> **Work to be completed**
Which of the lines below hold the word "agent"? Pull each of them out.

Start of Recorded data

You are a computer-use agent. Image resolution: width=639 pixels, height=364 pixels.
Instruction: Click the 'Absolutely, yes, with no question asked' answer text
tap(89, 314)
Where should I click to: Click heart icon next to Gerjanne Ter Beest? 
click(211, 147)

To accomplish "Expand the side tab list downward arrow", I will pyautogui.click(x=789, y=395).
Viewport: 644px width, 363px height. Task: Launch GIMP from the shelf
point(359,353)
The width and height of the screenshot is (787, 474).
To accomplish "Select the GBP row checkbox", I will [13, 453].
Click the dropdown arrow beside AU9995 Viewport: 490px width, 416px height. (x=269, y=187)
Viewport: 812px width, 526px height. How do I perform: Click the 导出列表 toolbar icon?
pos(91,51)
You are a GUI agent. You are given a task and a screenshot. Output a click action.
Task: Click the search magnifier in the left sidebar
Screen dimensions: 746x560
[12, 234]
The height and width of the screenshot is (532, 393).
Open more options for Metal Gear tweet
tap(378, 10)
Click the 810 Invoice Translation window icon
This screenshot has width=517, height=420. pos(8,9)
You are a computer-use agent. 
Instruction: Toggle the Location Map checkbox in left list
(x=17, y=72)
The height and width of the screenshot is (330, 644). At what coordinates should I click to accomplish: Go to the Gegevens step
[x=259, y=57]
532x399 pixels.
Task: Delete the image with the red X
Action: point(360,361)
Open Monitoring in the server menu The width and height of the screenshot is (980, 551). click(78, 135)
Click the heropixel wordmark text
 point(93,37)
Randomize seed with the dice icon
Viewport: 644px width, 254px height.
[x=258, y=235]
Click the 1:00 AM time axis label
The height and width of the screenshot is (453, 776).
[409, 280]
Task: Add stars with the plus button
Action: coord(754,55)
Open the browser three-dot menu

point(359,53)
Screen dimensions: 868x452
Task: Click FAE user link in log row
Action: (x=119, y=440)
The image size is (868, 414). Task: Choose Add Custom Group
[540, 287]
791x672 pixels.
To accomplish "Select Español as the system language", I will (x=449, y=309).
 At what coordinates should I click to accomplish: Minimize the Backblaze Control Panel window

End of Recorded data

> **Written response**
You are a computer-use agent. Image resolution: width=639 pixels, height=364 pixels.
You are a GUI agent. You are given a task and a screenshot. Output a click action.
You are a computer-use agent. 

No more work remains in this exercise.